[Opening Records for this task section]

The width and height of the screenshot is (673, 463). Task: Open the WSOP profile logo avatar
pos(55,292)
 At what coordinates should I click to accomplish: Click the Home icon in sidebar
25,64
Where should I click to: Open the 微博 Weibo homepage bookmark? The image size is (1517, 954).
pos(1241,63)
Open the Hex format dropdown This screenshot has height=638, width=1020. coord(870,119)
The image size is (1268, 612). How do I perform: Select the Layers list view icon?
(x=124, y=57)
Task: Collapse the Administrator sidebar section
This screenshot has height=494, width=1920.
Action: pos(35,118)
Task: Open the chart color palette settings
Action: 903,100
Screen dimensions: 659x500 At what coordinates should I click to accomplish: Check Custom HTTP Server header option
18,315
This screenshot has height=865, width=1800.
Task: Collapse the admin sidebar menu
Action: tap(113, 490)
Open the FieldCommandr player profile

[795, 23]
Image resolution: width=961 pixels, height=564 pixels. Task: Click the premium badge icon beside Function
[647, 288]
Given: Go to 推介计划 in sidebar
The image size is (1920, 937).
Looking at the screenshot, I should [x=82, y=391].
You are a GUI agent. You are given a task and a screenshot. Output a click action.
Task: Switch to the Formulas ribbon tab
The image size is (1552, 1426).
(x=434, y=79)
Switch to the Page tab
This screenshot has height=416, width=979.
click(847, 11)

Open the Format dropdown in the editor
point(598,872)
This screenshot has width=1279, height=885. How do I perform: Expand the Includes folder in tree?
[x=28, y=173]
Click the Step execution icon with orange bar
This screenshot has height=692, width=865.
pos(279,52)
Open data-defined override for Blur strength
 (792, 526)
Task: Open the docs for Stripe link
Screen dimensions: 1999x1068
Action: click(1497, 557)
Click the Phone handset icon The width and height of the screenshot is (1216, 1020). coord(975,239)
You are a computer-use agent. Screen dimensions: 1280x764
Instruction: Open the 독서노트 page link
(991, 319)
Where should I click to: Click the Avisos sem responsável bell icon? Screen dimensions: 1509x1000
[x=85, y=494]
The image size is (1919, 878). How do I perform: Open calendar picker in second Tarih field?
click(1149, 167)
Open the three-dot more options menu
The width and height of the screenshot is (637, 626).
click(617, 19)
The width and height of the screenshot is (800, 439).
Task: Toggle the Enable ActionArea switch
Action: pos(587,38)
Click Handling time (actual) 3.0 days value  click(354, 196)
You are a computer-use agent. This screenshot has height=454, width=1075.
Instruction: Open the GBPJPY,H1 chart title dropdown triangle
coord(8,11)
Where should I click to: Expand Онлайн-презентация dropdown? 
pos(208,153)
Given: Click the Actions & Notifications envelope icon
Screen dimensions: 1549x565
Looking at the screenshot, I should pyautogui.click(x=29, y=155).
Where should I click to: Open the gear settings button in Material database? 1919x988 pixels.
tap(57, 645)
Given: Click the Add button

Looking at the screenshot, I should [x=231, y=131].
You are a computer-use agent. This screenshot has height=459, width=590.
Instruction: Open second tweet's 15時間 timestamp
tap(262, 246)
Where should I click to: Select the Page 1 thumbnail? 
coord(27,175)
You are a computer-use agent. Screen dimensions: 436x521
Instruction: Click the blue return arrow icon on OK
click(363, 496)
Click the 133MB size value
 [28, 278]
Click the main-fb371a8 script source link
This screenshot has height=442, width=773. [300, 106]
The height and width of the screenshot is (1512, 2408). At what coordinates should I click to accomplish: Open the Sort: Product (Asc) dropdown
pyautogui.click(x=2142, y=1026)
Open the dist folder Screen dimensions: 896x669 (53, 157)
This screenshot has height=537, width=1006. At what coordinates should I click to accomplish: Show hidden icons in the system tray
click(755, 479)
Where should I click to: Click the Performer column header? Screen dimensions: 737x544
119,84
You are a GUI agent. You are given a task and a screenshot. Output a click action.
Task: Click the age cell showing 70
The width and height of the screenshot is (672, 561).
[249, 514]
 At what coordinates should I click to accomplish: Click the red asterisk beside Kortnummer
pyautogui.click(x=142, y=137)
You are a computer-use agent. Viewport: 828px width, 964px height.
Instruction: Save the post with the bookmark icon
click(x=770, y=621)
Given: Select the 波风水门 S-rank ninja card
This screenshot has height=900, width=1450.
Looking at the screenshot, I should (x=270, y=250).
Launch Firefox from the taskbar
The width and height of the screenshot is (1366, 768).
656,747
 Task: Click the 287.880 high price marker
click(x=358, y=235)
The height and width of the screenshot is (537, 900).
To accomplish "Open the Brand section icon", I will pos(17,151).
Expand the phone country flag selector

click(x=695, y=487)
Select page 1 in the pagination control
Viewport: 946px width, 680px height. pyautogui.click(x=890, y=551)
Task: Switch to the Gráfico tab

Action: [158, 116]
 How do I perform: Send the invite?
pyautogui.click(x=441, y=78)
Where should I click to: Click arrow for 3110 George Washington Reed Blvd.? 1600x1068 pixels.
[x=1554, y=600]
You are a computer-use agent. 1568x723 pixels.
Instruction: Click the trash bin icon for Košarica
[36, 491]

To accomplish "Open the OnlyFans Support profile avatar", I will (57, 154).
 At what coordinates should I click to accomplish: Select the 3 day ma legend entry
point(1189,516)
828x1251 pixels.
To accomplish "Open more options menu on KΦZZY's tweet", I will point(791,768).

[Closing Records for this task section]

The response must hold only the lines above from the line with "Image resolution: width=961" through the line with "Open the three-dot more options menu", each copied exactly, both ends kept.

Image resolution: width=961 pixels, height=564 pixels. Task: Click the premium badge icon beside Function
[647, 288]
Given: Go to 推介计划 in sidebar
The image size is (1920, 937).
Looking at the screenshot, I should [x=82, y=391].
You are a GUI agent. You are given a task and a screenshot. Output a click action.
Task: Switch to the Formulas ribbon tab
The image size is (1552, 1426).
(x=434, y=79)
Switch to the Page tab
This screenshot has height=416, width=979.
click(847, 11)

Open the Format dropdown in the editor
point(598,872)
This screenshot has width=1279, height=885. How do I perform: Expand the Includes folder in tree?
[x=28, y=173]
Click the Step execution icon with orange bar
This screenshot has height=692, width=865.
pos(279,52)
Open data-defined override for Blur strength
 (792, 526)
Task: Open the docs for Stripe link
Screen dimensions: 1999x1068
Action: click(1497, 557)
Click the Phone handset icon The width and height of the screenshot is (1216, 1020). coord(975,239)
You are a computer-use agent. Screen dimensions: 1280x764
Instruction: Open the 독서노트 page link
(991, 319)
Where should I click to: Click the Avisos sem responsável bell icon? Screen dimensions: 1509x1000
[x=85, y=494]
The image size is (1919, 878). How do I perform: Open calendar picker in second Tarih field?
click(1149, 167)
Open the three-dot more options menu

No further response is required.